**WHAT NEEDS TO BE DONE:** In the data below, copy out word for word everything from the line that contains "The height and" down to the end of the data. Leave the pictures out of your answer.

(Recorded data)
= = = = = = =
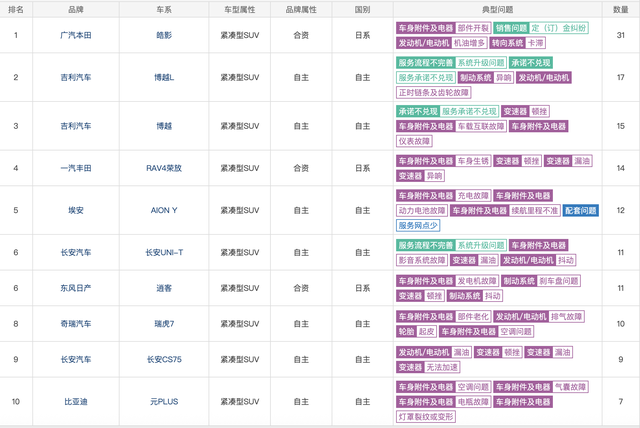Screen dimensions: 640x428
Task: Click the blue 配套问题 tag
Action: point(580,211)
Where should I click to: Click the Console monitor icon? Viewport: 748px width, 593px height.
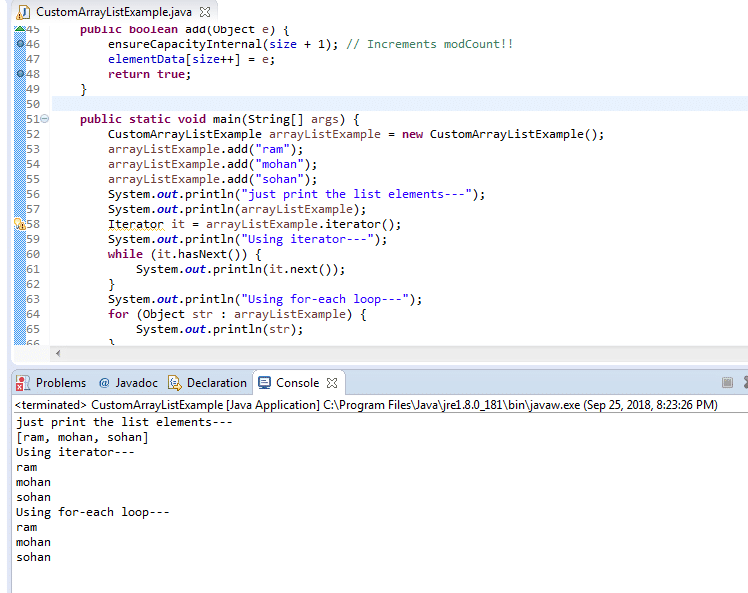pyautogui.click(x=265, y=383)
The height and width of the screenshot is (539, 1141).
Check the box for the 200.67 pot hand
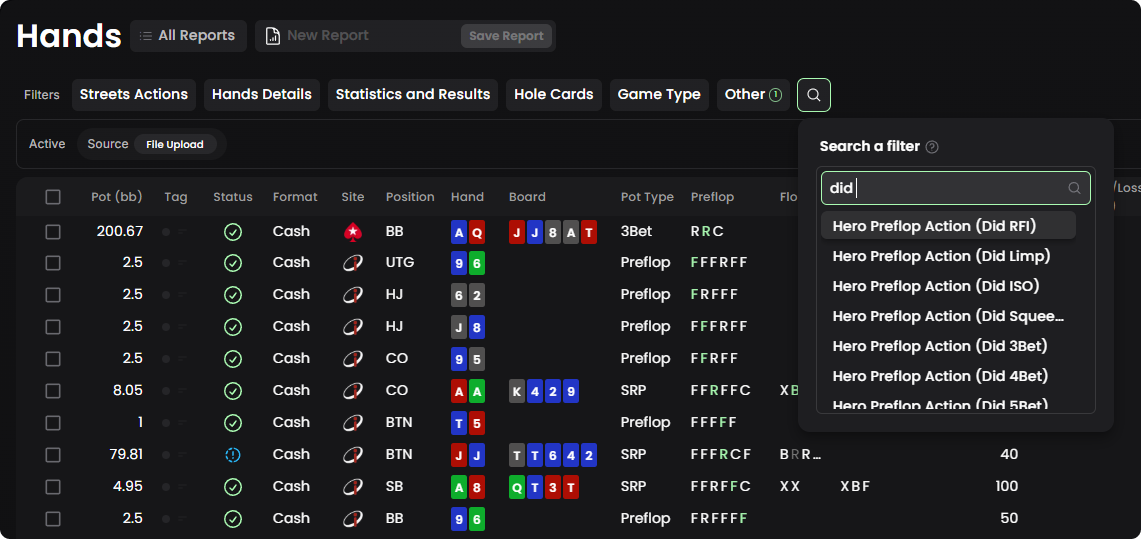[x=53, y=231]
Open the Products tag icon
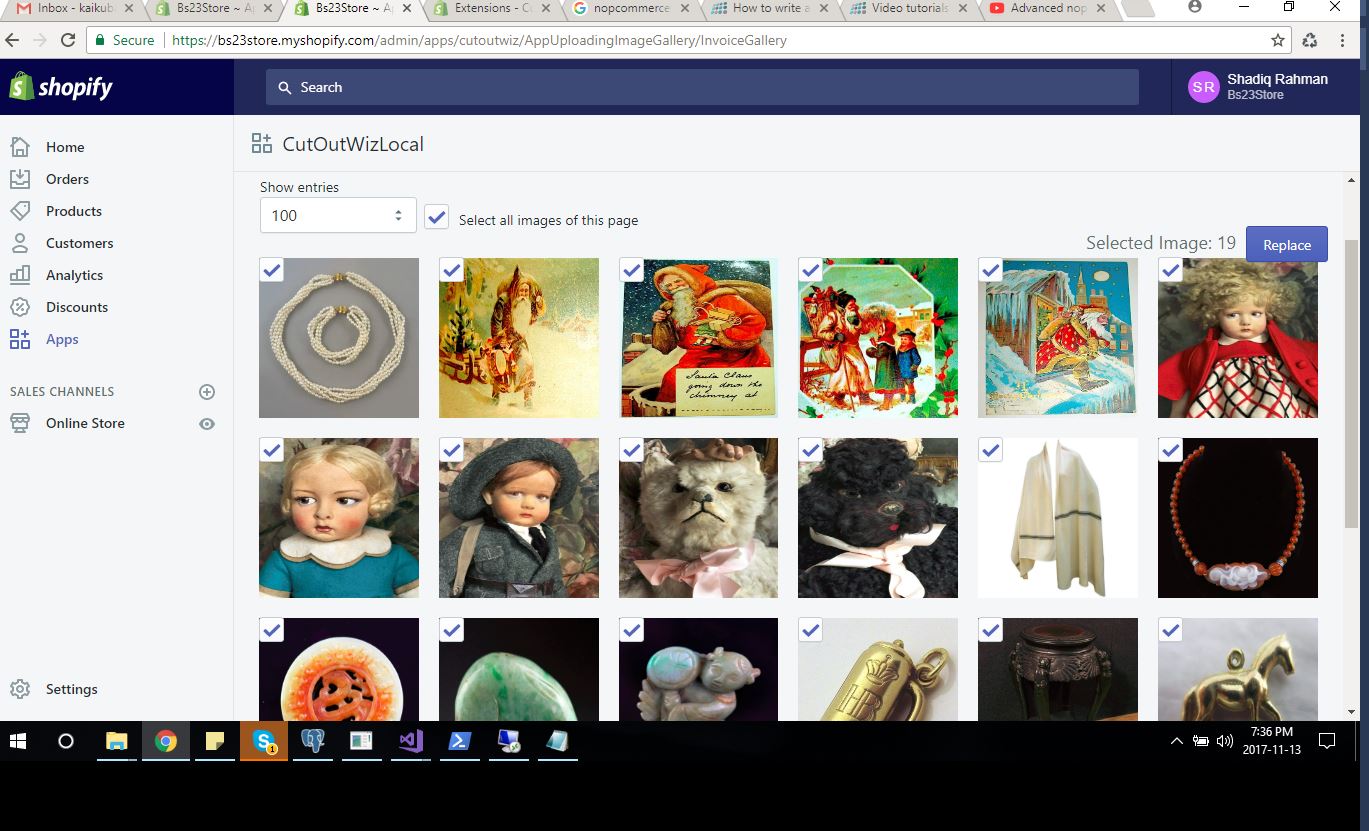 pyautogui.click(x=20, y=211)
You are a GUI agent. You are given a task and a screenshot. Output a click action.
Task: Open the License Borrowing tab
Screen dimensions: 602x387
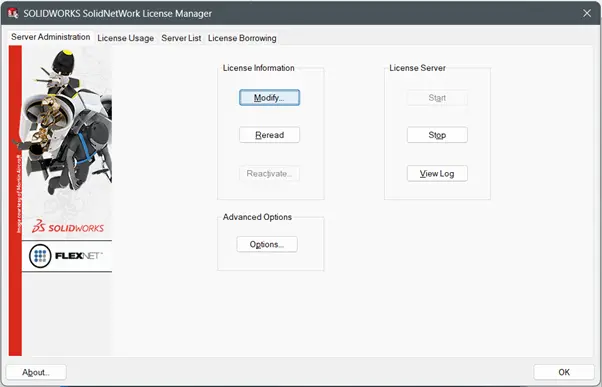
= = = = = = =
**EXPECTED ANSWER:**
The height and width of the screenshot is (539, 1141).
Check the box for the 200.67 pot hand
[x=53, y=231]
Open the Products tag icon
 pyautogui.click(x=20, y=211)
You are a GUI agent. You are given a task and a screenshot. Output a click action.
Task: Open the License Borrowing tab
Screen dimensions: 602x387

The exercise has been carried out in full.